This was a regular recipe converted to vegan. At first I wasn’t so sure about the bars. For one it was so hot here that the bars were gooey even when baked (the chocolate chips couldn’t get hard!) and crumbled badly. I ended up refrigerating the bars and the next day tried them again and they were great tasting suddenly. They still crumbled like crazy but the taste was very mellow and the chocolate wasn’t oozing 😉
Chocolate, Cranberry and Oat Bars
- 1 cup dried cranberries
- ¼ cup orange juice
- 2 Tbsp flax-seed meal + 6 Tbsp water
- 1½ cups all-purpose flour
- 1½ cups old-fashioned oats
- 1 tsp baking powder
- ¼ tsp fine sea salt
- ¾ cup Earth Balance buttery stick (12 Tbsp)
- 1½ cups packed dark brown sugar
- ½ cup semi-sweet chocolate chips (heaping or 4 ounces weighed)

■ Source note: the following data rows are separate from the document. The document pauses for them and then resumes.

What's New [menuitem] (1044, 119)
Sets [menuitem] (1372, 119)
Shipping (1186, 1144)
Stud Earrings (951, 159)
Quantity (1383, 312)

- ½ cup finely chopped pecans
Preheat the oven to 350° and spray a 9×13″ glass baking dish with spray.
Combine the cranberries and orange juice in a small glass mixing bowl, put in the microwave for 30 seconds on high, let sit on the counter.
Whisk the flax-seed meal and water together in a small bowl, set aside.

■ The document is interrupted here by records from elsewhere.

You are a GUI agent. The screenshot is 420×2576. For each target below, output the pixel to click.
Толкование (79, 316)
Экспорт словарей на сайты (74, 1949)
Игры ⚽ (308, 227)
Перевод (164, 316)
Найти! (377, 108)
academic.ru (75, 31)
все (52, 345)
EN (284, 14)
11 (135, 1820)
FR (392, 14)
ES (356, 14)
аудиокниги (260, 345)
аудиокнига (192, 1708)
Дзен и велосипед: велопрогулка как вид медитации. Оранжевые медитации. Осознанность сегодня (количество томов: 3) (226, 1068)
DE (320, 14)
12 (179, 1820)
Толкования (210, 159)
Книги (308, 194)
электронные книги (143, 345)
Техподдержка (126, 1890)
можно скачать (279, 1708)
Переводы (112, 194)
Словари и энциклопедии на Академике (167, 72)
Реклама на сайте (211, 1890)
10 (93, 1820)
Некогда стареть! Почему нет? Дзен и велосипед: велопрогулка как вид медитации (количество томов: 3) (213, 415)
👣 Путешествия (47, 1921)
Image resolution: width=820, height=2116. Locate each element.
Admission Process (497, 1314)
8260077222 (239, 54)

Stir the dry ingredients (flour through salt) in a medium mixing bowl, set aside.
In a stand mixer beat the buttery stick until light, add in the sugar and beat to combine. Add in the flax-seed mixture and beat in.
With the mixer on low add in the dry ingredients, beat in and then add the cranberries and orange juice, then the chocolate chips and pecans.
Knock out the batter into the prepared pan, smooth out.
Bake for 25 to 40 minutes, checking every 5 minutes after 25, until it is golden brown, the top is set and a toothpick comes out clean.
Let cool on the counter and then store in the refrigerator.